Vorliegender Text:

══════════════════════════════

Lohnanspruch nach unwirksamer Kündigung – böswilliges Unterlassen anderweitigen Verdienstes

Klagt der Arbeitnehmer nach einer unwirksamen Entlassung auf Zahlung von Annahmeverzugsentgelt, muss er sich gemäß § 11 Nr. 2 Kündigungsschutzgesetz (KSchG) dasjenige Arbeitsentgelt anrechnen lassen, was er hätte verdienen können, wenn er es nicht böswillig unterlassen hätte, eine ihm zumutbare Arbeit anzunehmen. Voraussetzung dafür ist, dass dem Arbeitnehmer die anderweitige Beschäftigungsmöglichkeit bekannt war. Auch der kündigende Arbeitgeber kann auf solche Stellen hinweisen. Wenn der Arbeitgeber jedoch erst nach dem Ende des Verzugszeitraums solche Stellenangebote vorträgt, die in der zurückliegenden Zeit der Arbeitslosigkeit auf dem Internetportal der Agentur für Arbeit gestanden haben sollen, dann ist das in der Regel nicht ausreichend, um eine Kenntnis des Arbeitnehmers zu unterstellen und ein böswilliges Unterlassen zu belegen. Dies hat das Landesarbeitsgericht Baden-Württemberg entschieden und ist damit von der Rechtsprechung des Bundesarbeitsgerichts abgewichen.

Ein Mitarbeiter stritt mit seiner Arbeitgeberin über Annahmeverzugsvergütung für den Zeitraum Juli 2021 bis August 2022. Der Mitarbeiter ist seit 2014 bei der Arbeitgeberin beschäftigt. Diese kündigte das Arbeitsverhältnis mit dem Mitarbeiter im Januar 2021 außerordentlich mit Auslauffrist zum 30.06.2021. Der Mitarbeiter erhob Kündigungsschutzklage und war damit – auch in der Berufungsinstanz – erfolgreich. Die Kündigung war somit unwirksam und hatte das Arbeitsverhältnis nicht aufgelöst.

Der Mitarbeiter erhielt von der Agentur für Arbeit während des gesamten Zeitraums seiner Arbeitslosigkeit kein Vermittlungsangebot. Er hatte jedoch auch von Anfang an gegenüber der Agentur für Arbeit deutlich gemacht, auf den Arbeitsplatz bei der Arbeitgeberin zurückkehren zu wollen. Er unternahm auch selbst keine Versuche, eine anderweitige Beschäftigung zu finden.

══════════════════════════════

Gegebenes Material:
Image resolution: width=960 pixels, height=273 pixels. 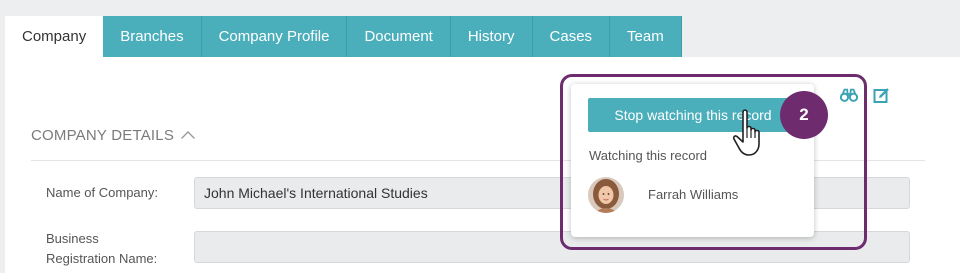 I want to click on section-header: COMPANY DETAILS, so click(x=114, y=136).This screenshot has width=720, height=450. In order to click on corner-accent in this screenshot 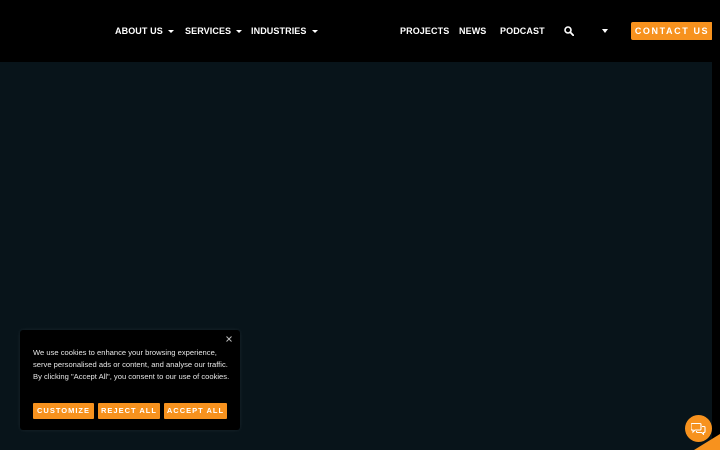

══════════════════════════════

Arbeitsauftrag: Greif den Text über den Lohnanspruch nach unwirksamer Kündigung an seinem Ende auf und schreib ihn weiter.

Lösung:
Im Januar 2023 verlangte der Mitarbeiter von seiner Arbeitgeberin Zahlung von Annahmeverzugsvergütung für den Zeitraum Juli 2021 bis August 2022. Er meinte, es habe keine Notwendigkeit bestanden, sich anderweitig um Arbeit zu bemühen. Er habe für sich entschieden, seine Beschäftigung bei der Arbeitgeberin fortsetzen zu wollen. Jedenfalls nach dem erstinstanzlichen Urteil des Arbeitsgerichts hätte die Arbeitgeberin den Mitarbeiter zur Vermeidung von Annahmeverzugsvergütungsansprüchen weiterbeschäftigen können.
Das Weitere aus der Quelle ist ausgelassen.